Author: José de Jesús García Ruvalcaba
Date: 04:01:00 06/09/04
Go up one level in this thread
On June 09, 2004 at 05:36:44, Peter Berger wrote: >On June 09, 2004 at 03:54:25, Mark Winands wrote: > >>2. The tournament will be an 11-round Swiss-system event, using standard >>(non-accelerated) Swiss pairings. The provisional playing schedule was given on >>page 293 of the December issue. > >In case there were only 13 participants I wonder if it would really be possible >to do legal Swiss pairings for 11 rounds - probably not. > Actually 14 participants is more difficult than 13. In any case, since a player can not get a bye twice, there is no essential difference for this purpose. >Someone sent me an interesting thought experiment some time ago. > >Assume a Swiss event with six players, A-F - A is the highest seed. > >1st round: > >A-D 1-0 >E-B 0-1 >C-F 0-1 > >2nd round: > >A is paired first, F gets downfloat and has already played C, thus: > >B-A 1/2 >F-E 1/2 >D-C 1/2 > >Standings: > >A:1.5 (WB) >B:1.5 (BW) >F:1.5 (BW,d) >C:0.5 (WB) >D:0.5 (BW) >E:0.5 (WB,u) > >F already had downfloat, so it's B's turn. A gets F, B gets C, so: > >3rd round: > >A-F >C-B >E-D > >Whatever the results of the 3 round now, there are no legal pairings for round >4. > >It is possible that there is some mistake in the above, but I don't think the >principal problem can be avoided. > >Peter Let me see, with 14 players and 11 rounds there are two rounds to few to make it a round robin.
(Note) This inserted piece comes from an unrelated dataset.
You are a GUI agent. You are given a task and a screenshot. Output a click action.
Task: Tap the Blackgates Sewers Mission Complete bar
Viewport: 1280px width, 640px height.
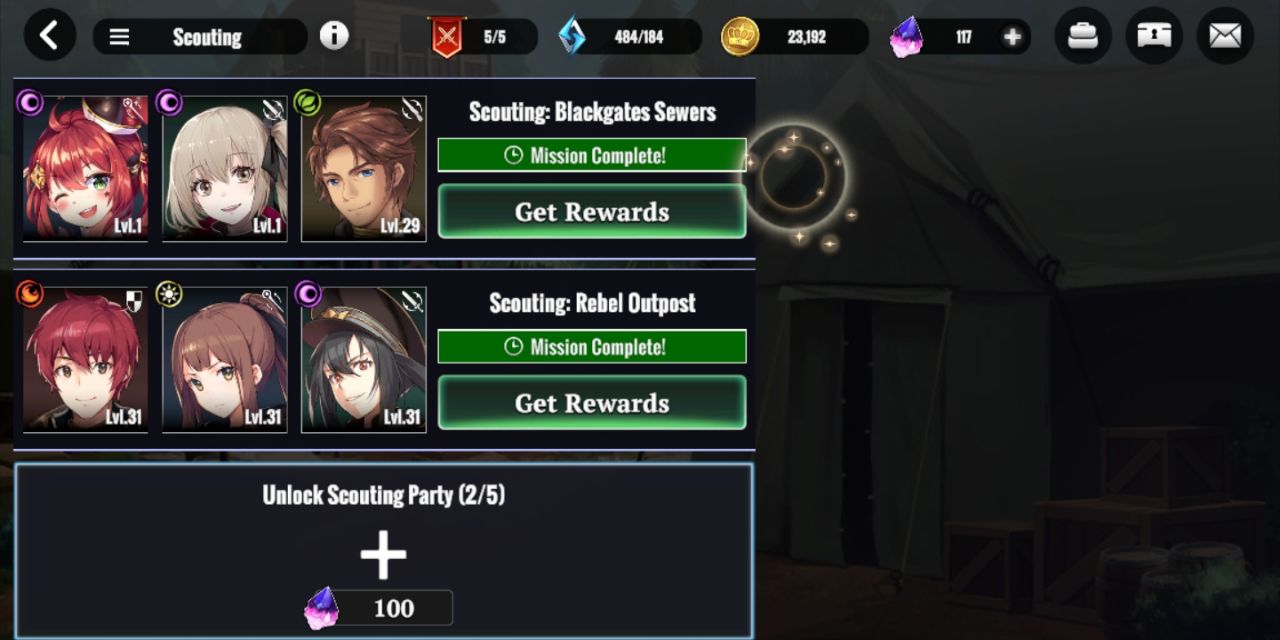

So, before the last round each player has only three posible opponents. Lets define a graph. Its vertices are the players of the tournament (with bye included as a "player"), and its arcs are between players wich have not played each other in the first 10 rounds. Since each vertex has exactly three neighbours, it is called a 3-regular graph. The problem is to find a pairing (hehehe, this concept is also defined in graph theory, and means exactly what we need here), and you pointed out that there might be no pairing. Let me generalise the problem, we have a 3-regular simple graph (simple means no loops and no parallel arcs, and 3-regular implies also that the number of vertices is even and at least four), lets find a pairing. I have not studied graph theory in a long time, but since the concept of regular graph is quite common and pairing problems are classical, I expect this problem to be already solved. I somewhat suspect that under those conditions there is always a pairing, just give me some time to check a few books. José.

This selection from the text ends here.